Could you repeat all the records below, swapping "hamburger navigation menu" for "main navigation menu" and leaving everything else unchanged?

[Saved entries]
----

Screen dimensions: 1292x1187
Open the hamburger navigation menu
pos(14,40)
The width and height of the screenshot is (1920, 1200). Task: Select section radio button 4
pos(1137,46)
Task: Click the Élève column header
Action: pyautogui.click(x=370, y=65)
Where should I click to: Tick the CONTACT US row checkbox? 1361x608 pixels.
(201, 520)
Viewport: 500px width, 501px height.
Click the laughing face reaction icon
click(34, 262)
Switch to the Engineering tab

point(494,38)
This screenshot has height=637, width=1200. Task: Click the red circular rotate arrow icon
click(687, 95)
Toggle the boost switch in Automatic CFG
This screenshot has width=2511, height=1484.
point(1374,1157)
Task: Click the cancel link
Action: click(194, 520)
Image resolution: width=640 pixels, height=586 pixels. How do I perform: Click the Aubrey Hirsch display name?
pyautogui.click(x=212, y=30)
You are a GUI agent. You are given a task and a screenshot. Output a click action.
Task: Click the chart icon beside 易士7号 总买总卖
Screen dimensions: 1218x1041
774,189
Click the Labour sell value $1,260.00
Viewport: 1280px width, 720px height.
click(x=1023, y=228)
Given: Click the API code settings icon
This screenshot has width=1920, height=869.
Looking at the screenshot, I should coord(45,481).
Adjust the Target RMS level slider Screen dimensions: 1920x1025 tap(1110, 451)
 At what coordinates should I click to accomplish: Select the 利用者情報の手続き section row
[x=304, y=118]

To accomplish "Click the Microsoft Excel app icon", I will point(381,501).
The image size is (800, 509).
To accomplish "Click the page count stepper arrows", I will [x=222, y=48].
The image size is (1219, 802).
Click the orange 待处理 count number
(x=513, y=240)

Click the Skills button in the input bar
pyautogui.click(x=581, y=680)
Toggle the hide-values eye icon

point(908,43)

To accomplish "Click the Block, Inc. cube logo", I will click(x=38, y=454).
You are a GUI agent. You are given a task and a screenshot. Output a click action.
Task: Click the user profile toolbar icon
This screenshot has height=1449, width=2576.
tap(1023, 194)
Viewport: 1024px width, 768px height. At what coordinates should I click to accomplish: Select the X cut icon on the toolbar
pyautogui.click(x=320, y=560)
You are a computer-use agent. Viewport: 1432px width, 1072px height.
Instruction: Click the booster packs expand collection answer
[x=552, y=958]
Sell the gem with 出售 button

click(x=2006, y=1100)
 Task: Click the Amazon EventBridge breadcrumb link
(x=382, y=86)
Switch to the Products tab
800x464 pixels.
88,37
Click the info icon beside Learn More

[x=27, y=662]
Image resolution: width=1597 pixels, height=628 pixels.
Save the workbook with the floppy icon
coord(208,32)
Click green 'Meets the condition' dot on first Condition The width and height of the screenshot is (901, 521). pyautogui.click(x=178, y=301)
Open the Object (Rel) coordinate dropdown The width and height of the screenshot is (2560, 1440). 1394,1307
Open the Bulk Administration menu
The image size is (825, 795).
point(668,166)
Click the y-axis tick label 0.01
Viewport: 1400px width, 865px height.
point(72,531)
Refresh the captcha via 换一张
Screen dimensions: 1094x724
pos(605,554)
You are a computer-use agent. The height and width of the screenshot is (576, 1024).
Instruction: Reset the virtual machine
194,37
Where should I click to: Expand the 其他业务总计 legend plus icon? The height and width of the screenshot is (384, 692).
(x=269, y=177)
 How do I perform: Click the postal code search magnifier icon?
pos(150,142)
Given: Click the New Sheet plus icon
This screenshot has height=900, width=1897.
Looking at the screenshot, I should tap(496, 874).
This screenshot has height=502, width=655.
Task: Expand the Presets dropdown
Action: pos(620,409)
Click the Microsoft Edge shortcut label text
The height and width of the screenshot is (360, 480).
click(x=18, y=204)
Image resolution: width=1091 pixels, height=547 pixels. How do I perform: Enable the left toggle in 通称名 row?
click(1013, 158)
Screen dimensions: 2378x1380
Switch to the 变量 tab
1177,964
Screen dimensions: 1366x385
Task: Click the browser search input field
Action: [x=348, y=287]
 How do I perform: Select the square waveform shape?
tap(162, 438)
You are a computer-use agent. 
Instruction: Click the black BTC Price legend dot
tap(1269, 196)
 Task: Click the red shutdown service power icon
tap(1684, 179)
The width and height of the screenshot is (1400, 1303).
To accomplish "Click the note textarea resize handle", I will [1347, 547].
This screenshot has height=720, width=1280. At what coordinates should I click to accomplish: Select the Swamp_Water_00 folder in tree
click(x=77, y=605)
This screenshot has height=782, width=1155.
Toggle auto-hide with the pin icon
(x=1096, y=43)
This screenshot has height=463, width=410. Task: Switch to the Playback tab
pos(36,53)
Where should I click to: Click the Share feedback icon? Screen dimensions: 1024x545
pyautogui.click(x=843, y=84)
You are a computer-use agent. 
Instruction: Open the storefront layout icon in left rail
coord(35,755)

----

### [OUTPUT FOR THIS TASK]
Screen dimensions: 1292x1187
Open the main navigation menu
pos(14,40)
The width and height of the screenshot is (1920, 1200). Task: Select section radio button 4
pos(1137,46)
Task: Click the Élève column header
Action: pyautogui.click(x=370, y=65)
Where should I click to: Tick the CONTACT US row checkbox? 1361x608 pixels.
(201, 520)
Viewport: 500px width, 501px height.
Click the laughing face reaction icon
click(34, 262)
Switch to the Engineering tab

point(494,38)
This screenshot has height=637, width=1200. Task: Click the red circular rotate arrow icon
click(687, 95)
Toggle the boost switch in Automatic CFG
This screenshot has width=2511, height=1484.
point(1374,1157)
Task: Click the cancel link
Action: click(194, 520)
Image resolution: width=640 pixels, height=586 pixels. How do I perform: Click the Aubrey Hirsch display name?
pyautogui.click(x=212, y=30)
You are a GUI agent. You are given a task and a screenshot. Output a click action.
Task: Click the chart icon beside 易士7号 总买总卖
Screen dimensions: 1218x1041
774,189
Click the Labour sell value $1,260.00
Viewport: 1280px width, 720px height.
click(x=1023, y=228)
Given: Click the API code settings icon
This screenshot has width=1920, height=869.
Looking at the screenshot, I should coord(45,481).
Adjust the Target RMS level slider Screen dimensions: 1920x1025 tap(1110, 451)
 At what coordinates should I click to accomplish: Select the 利用者情報の手続き section row
[x=304, y=118]

To accomplish "Click the Microsoft Excel app icon", I will point(381,501).
The image size is (800, 509).
To accomplish "Click the page count stepper arrows", I will [x=222, y=48].
The image size is (1219, 802).
Click the orange 待处理 count number
(x=513, y=240)

Click the Skills button in the input bar
pyautogui.click(x=581, y=680)
Toggle the hide-values eye icon

point(908,43)

To accomplish "Click the Block, Inc. cube logo", I will click(x=38, y=454).
You are a GUI agent. You are given a task and a screenshot. Output a click action.
Task: Click the user profile toolbar icon
This screenshot has height=1449, width=2576.
tap(1023, 194)
Viewport: 1024px width, 768px height. At what coordinates should I click to accomplish: Select the X cut icon on the toolbar
pyautogui.click(x=320, y=560)
You are a computer-use agent. Viewport: 1432px width, 1072px height.
Instruction: Click the booster packs expand collection answer
[x=552, y=958]
Sell the gem with 出售 button

click(x=2006, y=1100)
 Task: Click the Amazon EventBridge breadcrumb link
(x=382, y=86)
Switch to the Products tab
800x464 pixels.
88,37
Click the info icon beside Learn More

[x=27, y=662]
Image resolution: width=1597 pixels, height=628 pixels.
Save the workbook with the floppy icon
coord(208,32)
Click green 'Meets the condition' dot on first Condition The width and height of the screenshot is (901, 521). pyautogui.click(x=178, y=301)
Open the Object (Rel) coordinate dropdown The width and height of the screenshot is (2560, 1440). 1394,1307
Open the Bulk Administration menu
The image size is (825, 795).
point(668,166)
Click the y-axis tick label 0.01
Viewport: 1400px width, 865px height.
point(72,531)
Refresh the captcha via 换一张
Screen dimensions: 1094x724
pos(605,554)
You are a computer-use agent. The height and width of the screenshot is (576, 1024).
Instruction: Reset the virtual machine
194,37
Where should I click to: Expand the 其他业务总计 legend plus icon? The height and width of the screenshot is (384, 692).
(x=269, y=177)
 How do I perform: Click the postal code search magnifier icon?
pos(150,142)
Given: Click the New Sheet plus icon
This screenshot has height=900, width=1897.
Looking at the screenshot, I should tap(496, 874).
This screenshot has height=502, width=655.
Task: Expand the Presets dropdown
Action: pos(620,409)
Click the Microsoft Edge shortcut label text
The height and width of the screenshot is (360, 480).
click(x=18, y=204)
Image resolution: width=1091 pixels, height=547 pixels. How do I perform: Enable the left toggle in 通称名 row?
click(1013, 158)
Screen dimensions: 2378x1380
Switch to the 变量 tab
1177,964
Screen dimensions: 1366x385
Task: Click the browser search input field
Action: [x=348, y=287]
 How do I perform: Select the square waveform shape?
tap(162, 438)
You are a computer-use agent. 
Instruction: Click the black BTC Price legend dot
tap(1269, 196)
 Task: Click the red shutdown service power icon
tap(1684, 179)
The width and height of the screenshot is (1400, 1303).
To accomplish "Click the note textarea resize handle", I will [1347, 547].
This screenshot has height=720, width=1280. At what coordinates should I click to accomplish: Select the Swamp_Water_00 folder in tree
click(x=77, y=605)
This screenshot has height=782, width=1155.
Toggle auto-hide with the pin icon
(x=1096, y=43)
This screenshot has height=463, width=410. Task: Switch to the Playback tab
pos(36,53)
Where should I click to: Click the Share feedback icon? Screen dimensions: 1024x545
pyautogui.click(x=843, y=84)
You are a computer-use agent. 
Instruction: Open the storefront layout icon in left rail
coord(35,755)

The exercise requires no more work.